The Senate bill would take tax incentives away from oil companies over a decade and dole them out as incentives to turn corn, soybeans and "cellulosic" sources like switchgrass and woodchips into gasoline. It would also sharply raise US vehicle mileage standards for the first time in 30 years and require US utilities to get 15 percent of their electricity from renewable sources like wind and solar by 2020. Both provisions have elicited howls of protest from industry and Republican lawmakers are likely to try to weaken or strip them out in debate this week. Harry Reid, the Senate's majority leader, on Monday said the measures are "two of the most crucial parts of this legislation," and called for the chamber to pass the bill by Thursday so it can move to a debate on immigration policy.

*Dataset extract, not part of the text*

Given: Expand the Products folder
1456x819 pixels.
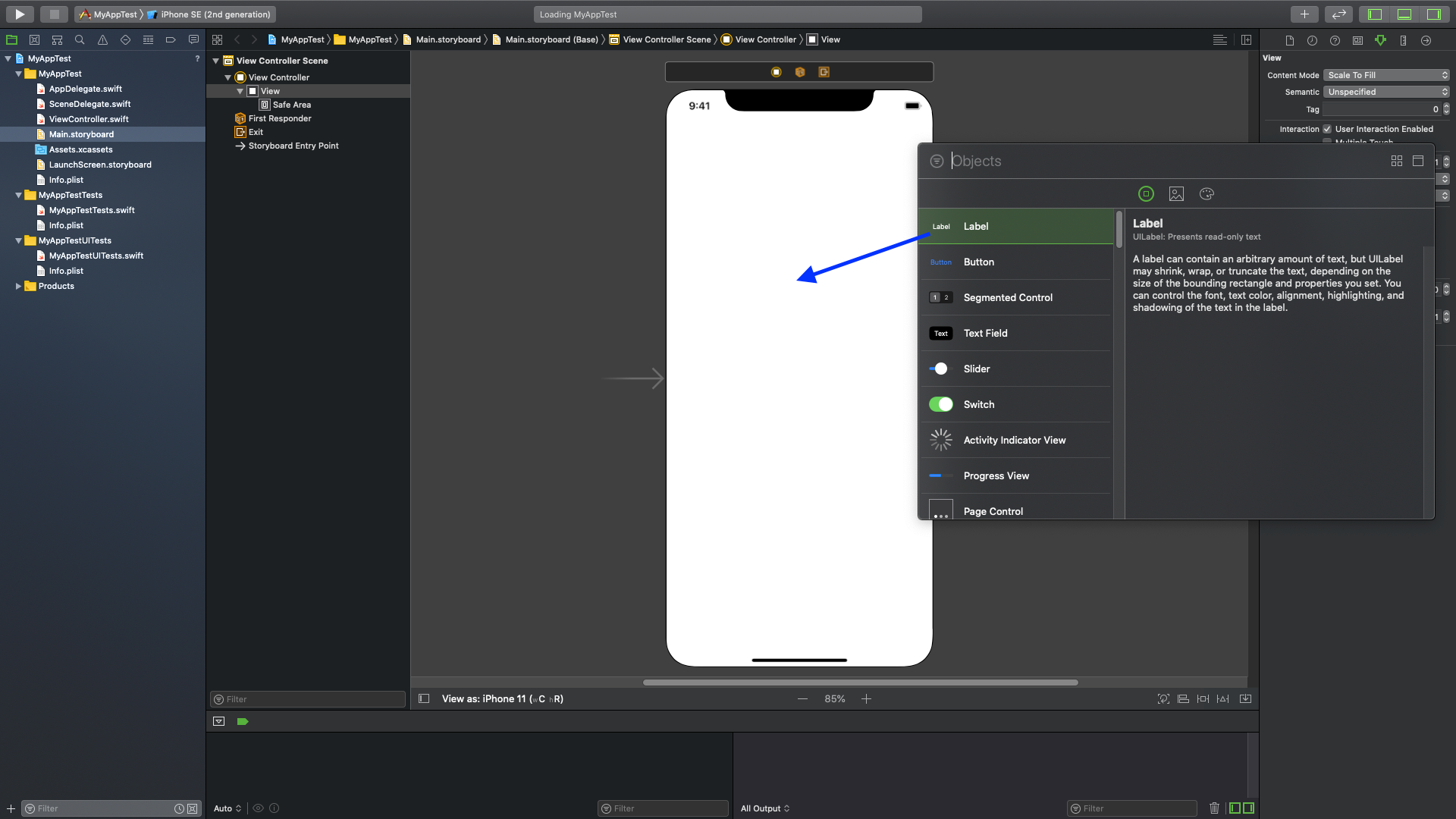Looking at the screenshot, I should [x=18, y=286].
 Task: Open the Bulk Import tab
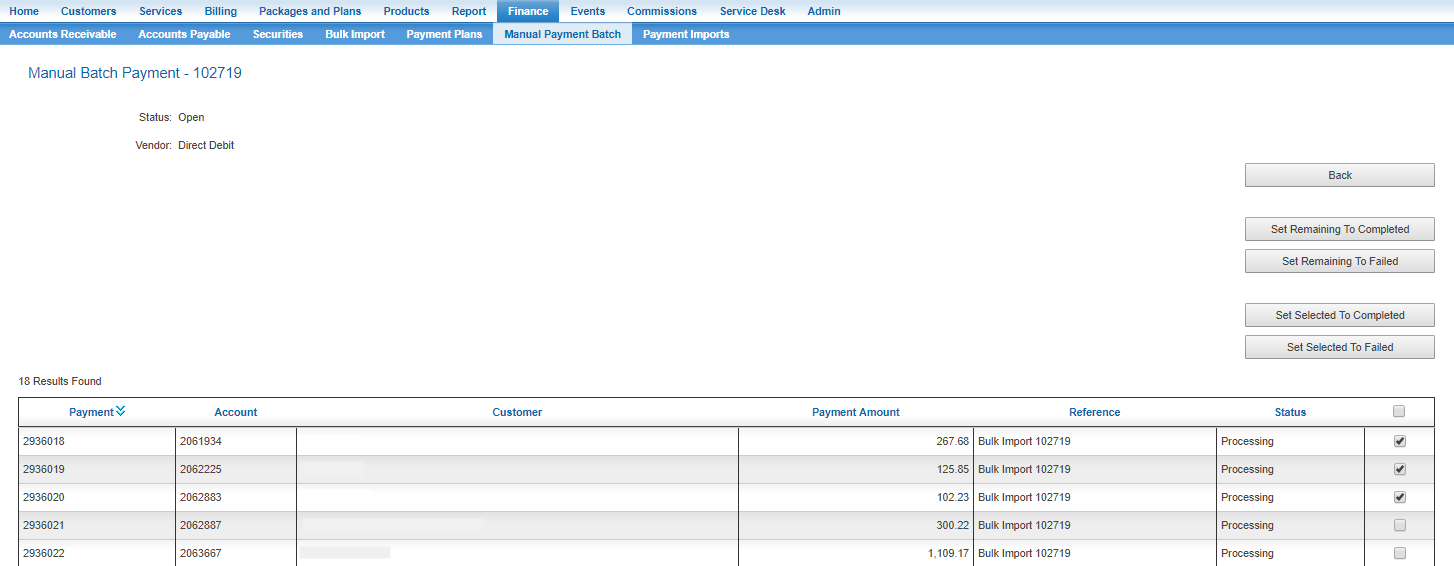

To help reduce America's reliance on foreign oil, the bill would increase the amount of ethanol and other renewable fuels used in motor vehicles to 8.5 billion gallons in 2008, then steadily boost it annually to 36 billion gallons by 2022. Lawmakers from coal states like Kentucky are fighting for equal treatment for liquid fuel derived from coal. Many Democrats have objected to coal incentives, warning that increased use will increase US emissions of heat-trapping greenhouse gases. But Sen. Jon Tester, Montana Democrat, is pushing an amendment that would give US$10 billion in federal loan guarantees to build "coal-to-liquid" facilities and sock away carbon dioxide emissions in underground reservoirs.
The centerpiece of the energy bill is a package of tax incentives that the Senate Finance Committee is expected to approve on Tuesday, setting the stage for full Senate debate this week. The package extends for two years - until the end of 2010 - tax credits to produce electricity from windmills as well as geothermal facilities that use steam from deep inside the earth to produce power. That alone is estimated to cost the US Treasury US$5.6 billion over 10 years, according to the Joint Committee on Taxation, and renewable energy developers say it is essential to assure that new projects get built.
Other big ticket items in the package are tax credits for utilities to build new "clean coal" plants, valued at US$1.3 billion over a decade, and incentives for homeowners to make energy efficiency overhauls valued at US$1.1 billion. In order to keep the energy bill "revenue neutral," Senate tax writers have proposed stripping an equal amount of tax incentives from big oil companies like Exxon Mobil Corp. , ConocoPhillips and Chevron Corp. The tax portion of the bill as written would repeal reduced tax rates for companies defined as major integrated oil companies, which could raise US$9.4 billion in extra revenue over a decade. It would also drop foreign income tax deductions for companies that produce oil and natural gas overseas - worth US$3.2 billion over 10 years.